在GNU Octave中从矩阵中删除列
在GNU Octave中,我希望能够从矩阵中删除特定的列.为了普遍性.我还希望能够从矩阵中删除特定的行.
In GNU Octave, I want to be able to remove specific columns from a matrix. In the interest of generality. I also want to be able to remove specific rows from a matrix.
假设我有这个:
mymatrix = eye(5)
mymatrix =
Diagonal Matrix
1 0 0 0 0
0 1 0 0 0
0 0 1 0 0
0 0 0 1 0
0 0 0 0 1
我想删除第2列和第4列,但是当我删除第2列时,第4列的位置已移至第3列,这使我的头部受伤.必须有更好的方法!
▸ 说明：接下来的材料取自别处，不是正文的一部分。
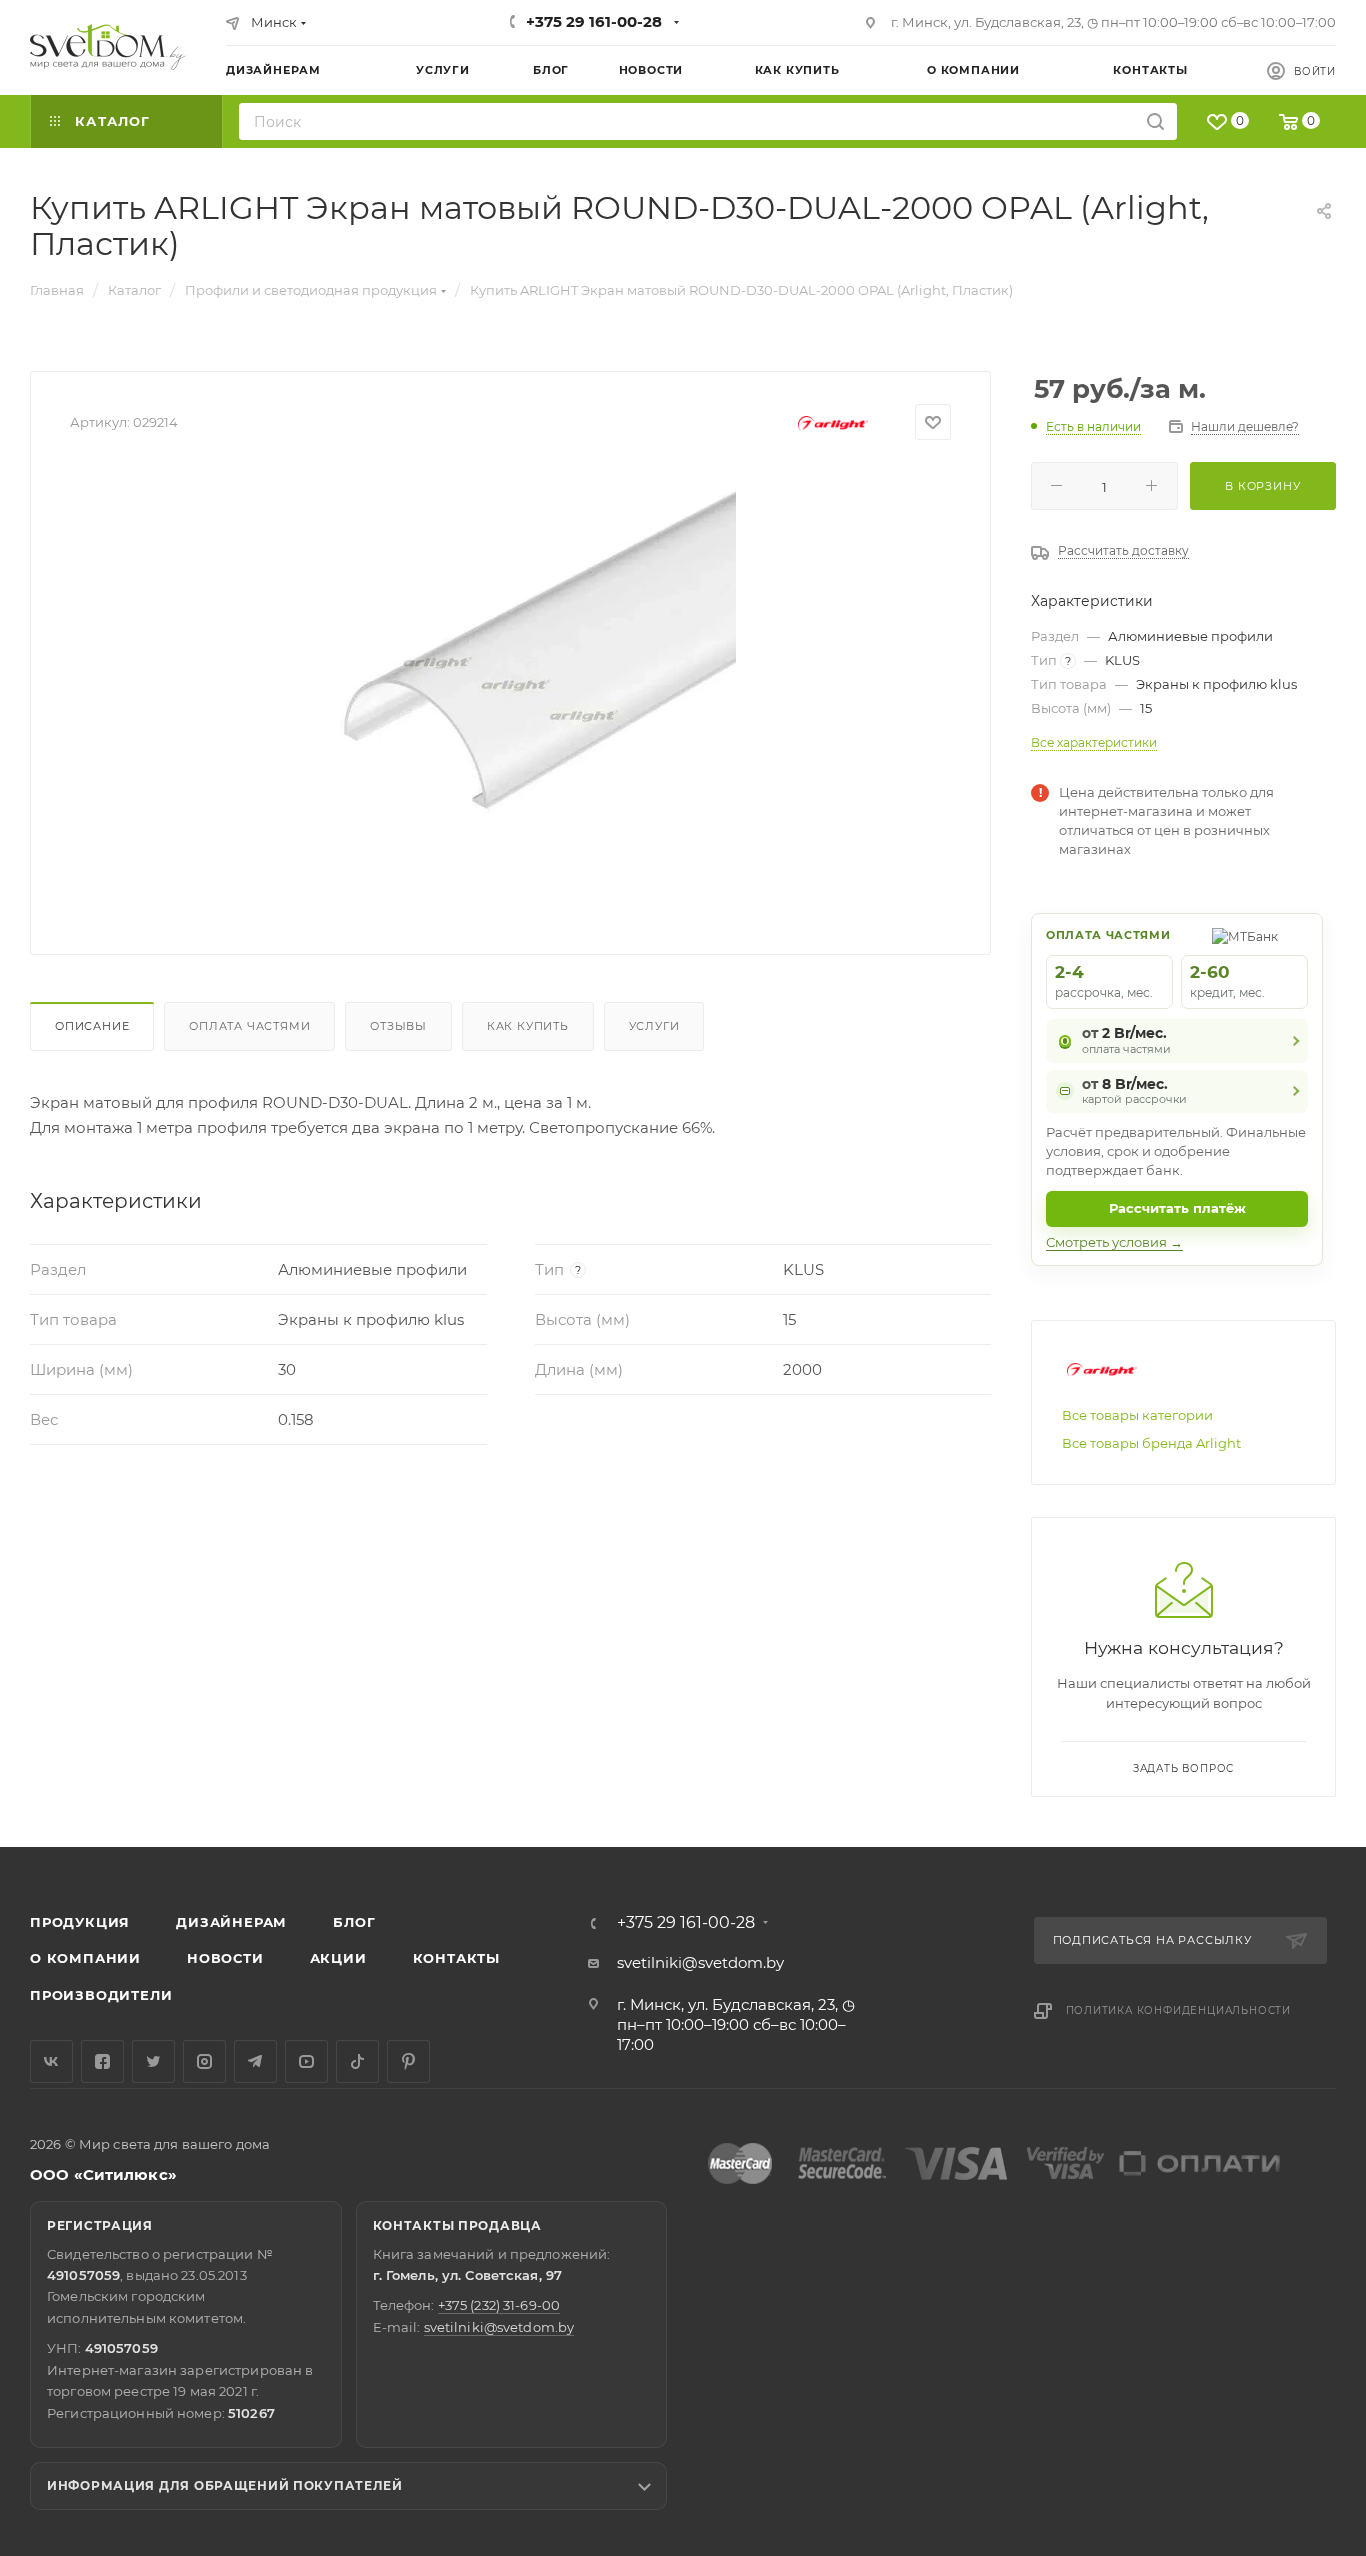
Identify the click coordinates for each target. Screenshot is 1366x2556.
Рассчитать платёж (1177, 1208)
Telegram (255, 2061)
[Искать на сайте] (1155, 121)
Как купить (528, 1026)
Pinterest (408, 2061)
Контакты (456, 1958)
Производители (101, 1995)
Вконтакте (51, 2061)
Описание (92, 1026)
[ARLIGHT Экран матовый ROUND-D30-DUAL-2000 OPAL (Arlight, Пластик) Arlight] (511, 690)
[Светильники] (108, 47)
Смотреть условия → (1114, 1242)
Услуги (654, 1026)
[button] (1269, 1770)
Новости (225, 1958)
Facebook (102, 2061)
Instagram (204, 2061)
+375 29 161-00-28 (594, 21)
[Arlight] (833, 422)
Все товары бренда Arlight (1151, 1443)
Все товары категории (1137, 1415)
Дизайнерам (231, 1922)
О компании (85, 1958)
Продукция (80, 1922)
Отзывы (398, 1026)
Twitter (153, 2061)
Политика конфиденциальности (1179, 2010)
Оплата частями (249, 1026)
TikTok (357, 2061)
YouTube (306, 2061)
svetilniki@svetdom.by (700, 1962)
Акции (338, 1958)
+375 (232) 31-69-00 (499, 2305)
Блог (354, 1922)
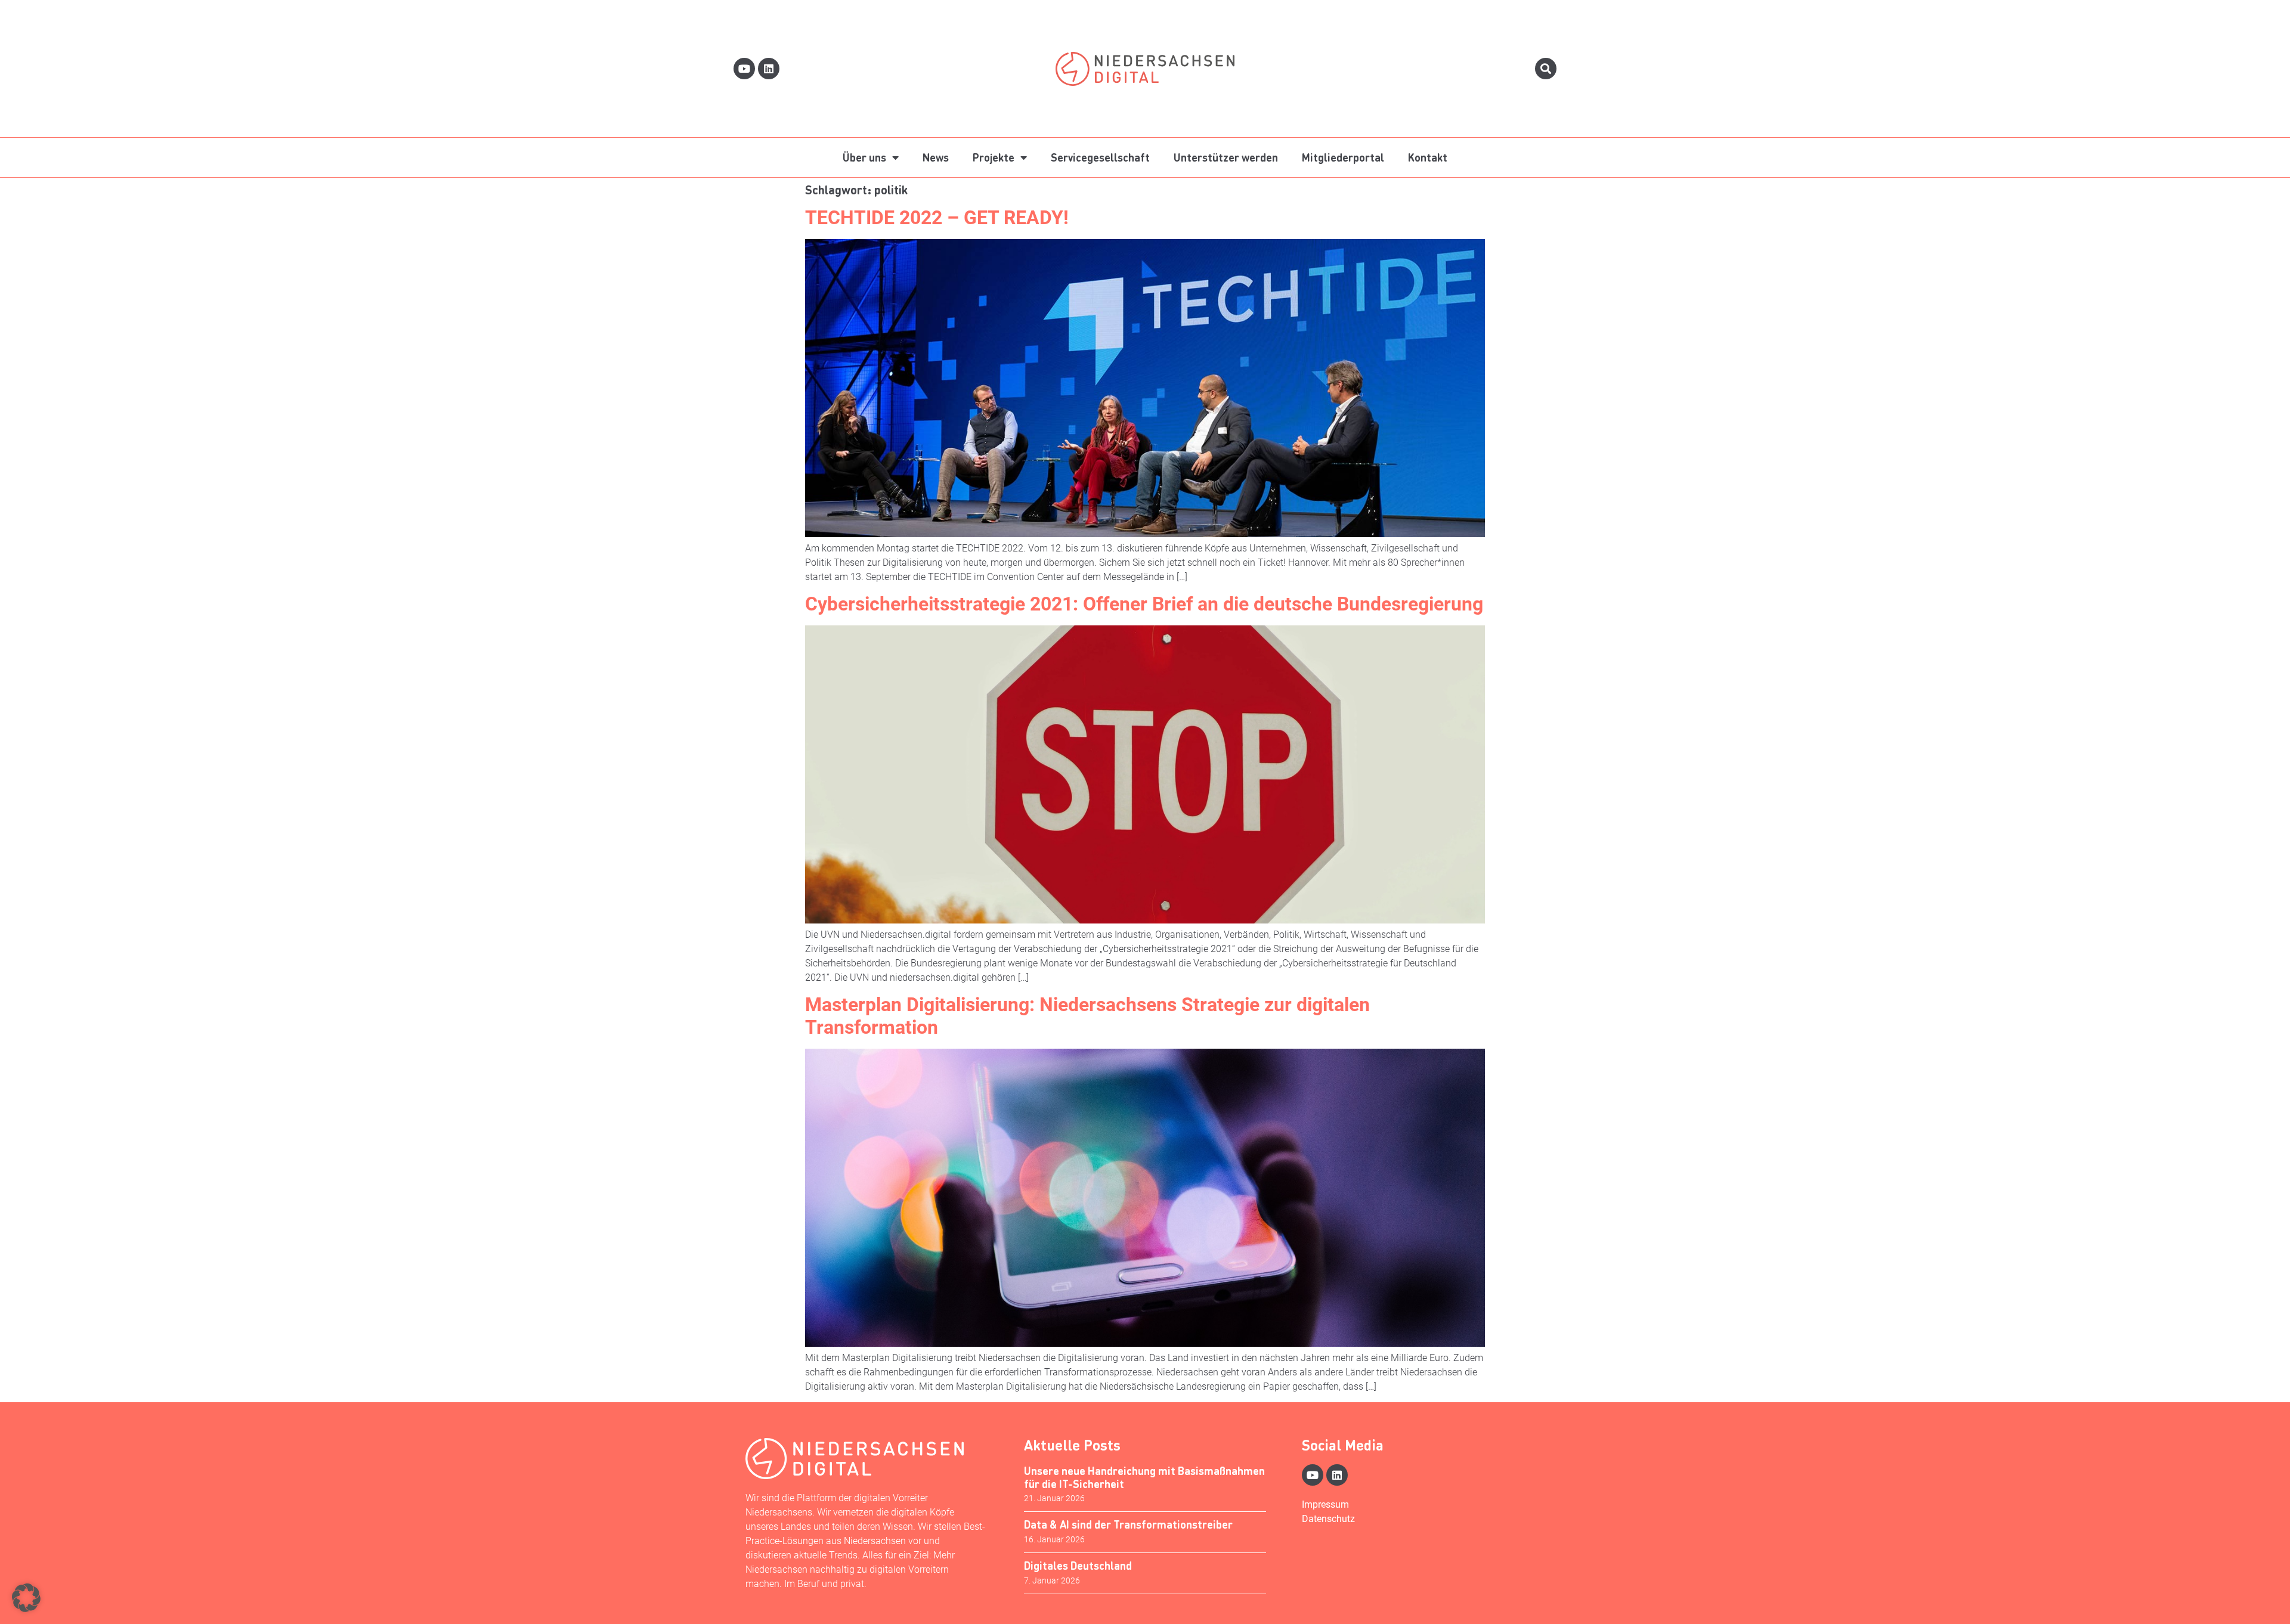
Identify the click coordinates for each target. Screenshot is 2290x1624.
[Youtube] (744, 68)
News (936, 157)
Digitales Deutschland (1078, 1565)
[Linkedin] (768, 68)
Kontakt (1427, 157)
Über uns (864, 157)
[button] (26, 1598)
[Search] (1545, 68)
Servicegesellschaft (1100, 157)
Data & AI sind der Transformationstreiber (1128, 1524)
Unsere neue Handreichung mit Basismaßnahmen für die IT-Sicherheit (1144, 1477)
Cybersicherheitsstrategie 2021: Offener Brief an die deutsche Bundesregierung (1144, 604)
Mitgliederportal (1343, 157)
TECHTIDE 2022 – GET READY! (937, 217)
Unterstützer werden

I want to remove columns 2 and 4, but when I remove column 2, the position of column 4 has moved to column 3, and that makes my head hurt. There has to be a better way!
GNU Octave从矩阵中删除第2列和第4列
mymatrix = eye(5);
mymatrix(:,[2,4]) = [];
disp(mymatrix)
打印:
1 0 0
0 0 0
0 1 0
0 0 0
0 0 1
GNU Octave从矩阵中删除第2行和第4行:
mymatrix = eye(5);
mymatrix([2,4],:) = [];
disp(mymatrix)
打印:
1 0 0 0 0
0 0 1 0 0
0 0 0 0 1
时间复杂度
此处进行切片和广播的GNU Octave的CPU复杂度是快速线性时间O(n * c)
,其中n是行数,c是剩余的行数.它是C级单核矢量化的,但不是并行的.
GNU Octave's CPU complexity for slicing and broadcasting here is a fast linear time O(n * c)
where n is number of rows and c a constant number of rows that remain. It's C level single-core vectorized but not parallel.
内存复杂度
工作内存的复杂度是线性的:O(n * 2)
C对两个对象进行克隆,遍历每个元素,然后删除原始对象.
Working memory complexity is linear: O(n * 2)
C makes a clone of the two objects, iterates over every element, then deletes the original.
唯一的时间速度将是一个问题,如果您的矩阵不切实际地太宽,太高或有许多尺寸会破坏快速内存,并且速度受到磁盘和内存之间的传输速度的限制.
The only time speed will be a problem is if your matrices are unrealistically wide, tall, or have a number of dimensions that blow out your fast memory, and speed is limited by the transfer speed between disk and memory.